第45話 ぶらぶら

「覚えられそうか?」




 声をかけると、数秒遅れてこちらを向いてくる。あるある、何か集中してると反応が遅れるんだよね。




「これはご主人、未知の料理なので少し手間取っているところです」


「いきなり何個も覚えるのは難しいと思うからゆっくり覚えて行けよ」




 バドロンはありがとうございますと言うとまたレシピとにらめっこを始めた。夕食作るのを忘れるなよと伝えて厨房を後にする。この時間帯だと特に何かする予定もないので外でもぶらつこうかなと思い外に出る。








「あいつらまだやってたのか......」




 敷地の周りをぶらぶらしていると昼間に組手をやっていたダン達がまだ倒しあっている。同じことを何時間やってるんだよと少し呆れながらダンたちに声をかける。






「まだやってたのか?」


「お疲れさまです! いやあ、あの技を自分のものにしたくて皆時間を忘れて倒し合ってしまいました」




 話しかけことで初めて暗くなってることに気づいたらしい。それは集中しすぎだろうと思いながら今日の成果を見せてもらう。空はもう暗いので光の魔法で周りを明るくする。




「さ、今日の成果を見してくれないか」


「おお、外がこんなに明るく......わかりました! おい、みんな今日の成果をタクミさんに成果を見せるんだ!」




 4人は1人3回ずつ実演してくれた。すごいな、まだ無駄な力が入っているがおおよそ成功しているし、全員1回は綺麗に技が決まっている。

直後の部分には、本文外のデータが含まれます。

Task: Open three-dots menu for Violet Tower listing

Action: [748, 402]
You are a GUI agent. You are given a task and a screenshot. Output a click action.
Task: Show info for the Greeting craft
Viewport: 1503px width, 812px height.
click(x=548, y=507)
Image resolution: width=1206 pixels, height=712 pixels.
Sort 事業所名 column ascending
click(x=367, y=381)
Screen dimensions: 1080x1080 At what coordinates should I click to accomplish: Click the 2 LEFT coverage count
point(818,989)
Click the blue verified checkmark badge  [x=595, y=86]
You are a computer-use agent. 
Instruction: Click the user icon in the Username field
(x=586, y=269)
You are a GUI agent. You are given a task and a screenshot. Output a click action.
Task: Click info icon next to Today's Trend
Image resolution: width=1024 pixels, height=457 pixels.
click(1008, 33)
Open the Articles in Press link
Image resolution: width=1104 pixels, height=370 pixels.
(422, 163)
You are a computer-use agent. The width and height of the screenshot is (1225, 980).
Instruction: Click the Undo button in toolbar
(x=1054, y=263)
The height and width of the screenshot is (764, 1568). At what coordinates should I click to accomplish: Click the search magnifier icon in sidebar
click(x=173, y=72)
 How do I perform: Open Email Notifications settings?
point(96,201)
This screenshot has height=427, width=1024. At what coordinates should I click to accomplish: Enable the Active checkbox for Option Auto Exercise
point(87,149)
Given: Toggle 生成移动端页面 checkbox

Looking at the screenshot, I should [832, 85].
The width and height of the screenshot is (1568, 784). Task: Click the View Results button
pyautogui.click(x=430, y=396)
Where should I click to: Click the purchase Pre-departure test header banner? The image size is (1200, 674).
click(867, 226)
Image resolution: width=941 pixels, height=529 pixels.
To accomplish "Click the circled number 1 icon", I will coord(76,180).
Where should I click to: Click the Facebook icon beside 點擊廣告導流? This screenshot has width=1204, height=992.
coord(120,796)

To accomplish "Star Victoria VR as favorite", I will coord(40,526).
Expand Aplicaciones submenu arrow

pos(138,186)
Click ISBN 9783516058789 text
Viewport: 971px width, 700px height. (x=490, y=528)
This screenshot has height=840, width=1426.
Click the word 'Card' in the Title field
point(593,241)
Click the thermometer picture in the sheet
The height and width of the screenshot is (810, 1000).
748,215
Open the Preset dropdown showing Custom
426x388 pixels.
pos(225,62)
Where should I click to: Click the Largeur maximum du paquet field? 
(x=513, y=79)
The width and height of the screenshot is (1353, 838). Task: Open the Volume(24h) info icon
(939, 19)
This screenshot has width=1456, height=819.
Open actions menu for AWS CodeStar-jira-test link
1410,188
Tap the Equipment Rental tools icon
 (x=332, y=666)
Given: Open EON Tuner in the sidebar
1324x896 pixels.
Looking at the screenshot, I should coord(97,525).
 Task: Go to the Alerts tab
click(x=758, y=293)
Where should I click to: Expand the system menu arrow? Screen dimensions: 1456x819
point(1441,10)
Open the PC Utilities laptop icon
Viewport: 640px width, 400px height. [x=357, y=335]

「スゴイじゃないか、1日でここまでものにできるなんて」


「何を言いますか、お手本と教え方が良かったからみんなここまで上達で来たんですよ」




 ダンはさわやかな笑顔を浮かべる。これは女にもてそうだなあと思い、ダンには3回ほど別の技をかけておく。それを見た他の騎士たちはダンの事よりも新しい技を見れたことに感動していた。ダンよ、やっといてあれだが、可愛そうだな。








 俺はそのままみんなと技の錬度を上げる練習をしていた。幅広くやるのもいいけど技の1つづつを意識しないでも完璧にできるまでは他の技を覚える必要はないかなと思っている。ここはこう、それはこうなど、1時間ほど指導をしているとバトラが夕食ができたことを伝えに来た。ちょっと散歩に行くだけだったが、ガッツリ指導してたな。






 みんなで世間話をしながら家に戻る。どうやら騎士組の何人かは一緒に来た魔導士組の女の子に興味があるらしい。特にキーンはメルンに好意を抱いていて、お互いいい感じらしい。ほほう、これからキーンをいじるネタができた。みんなで茶化しながら歩けばすぐに家に着く。ダンたちには先に食事をしてほしいので俺が汚れと汗をパパッと綺麗にする。もうかなりお腹が減っているのだ。




「あ、タクミ君どこ行ってたの? ミラちゃんたちと待ってたけどお腹減ってたから先に食べてたよ」


「待たせちゃってたか、悪い悪い。指導に熱中しちゃってね」




 先にミューエルたちに謝罪を入れる。食べようか、と言い席に着く。ダンたちは一緒に食べるのかと驚いていたが、昼に座っていた椅子に腰を掛ける。戸惑ってはいたが食欲には勝てなかったのか黙々と食べ始める。今日はミートソーススパゲッティか。これは美味そうだ。ダンに食事を置いてもらい食べてみる。




「おお、肉もいい感じになってるし美味いな! 俺が作ったのとほとんど変わらないぞ」


「ありがとうございます」




 ミラ達と団欒をしながら食事を楽しむ。すごく美味しかったのでお代りもしてしまった。みんなも1回は必ずおかわりしていた。店を開くだけあるな、流石バドロン。これは給金も考え直さないとな。食事を終えて一息ついているとバドロンが自然な感じにお茶を出してくれた。食後は基本的にみんな紅茶なのだが、俺は緑茶を好んで飲む。あの苦味が好きなんだよね。




「はあ、やっぱり緑茶は美味いなあ」


「タクミさん良くそれを飲みますよね、私にはちょっと苦味が強くて苦手なんですけど」




 この苦味がいいんだよねとお茶の良さをみんなに伝える。バドロンはうんうんと分かってくれてるが、ミラたちは紅茶派なのであんまりわかってくれなかった。いつかこの緑茶の良さを分かってもらうぞ! と、どうでもいいことを心に決めながらお風呂に入りに行く。




 だが、自分たち用のお風呂を作るのを忘れていたのを思い出す。王都の自宅に転移してみんなでお風呂を楽しむ。やっぱりこの住みやすい家が一番だよなあと思いながら転移で戻って就寝する。明日には村の人たちに紹介しに行くかなあ、とぼんやりと考えながら夢の中に旅立つ。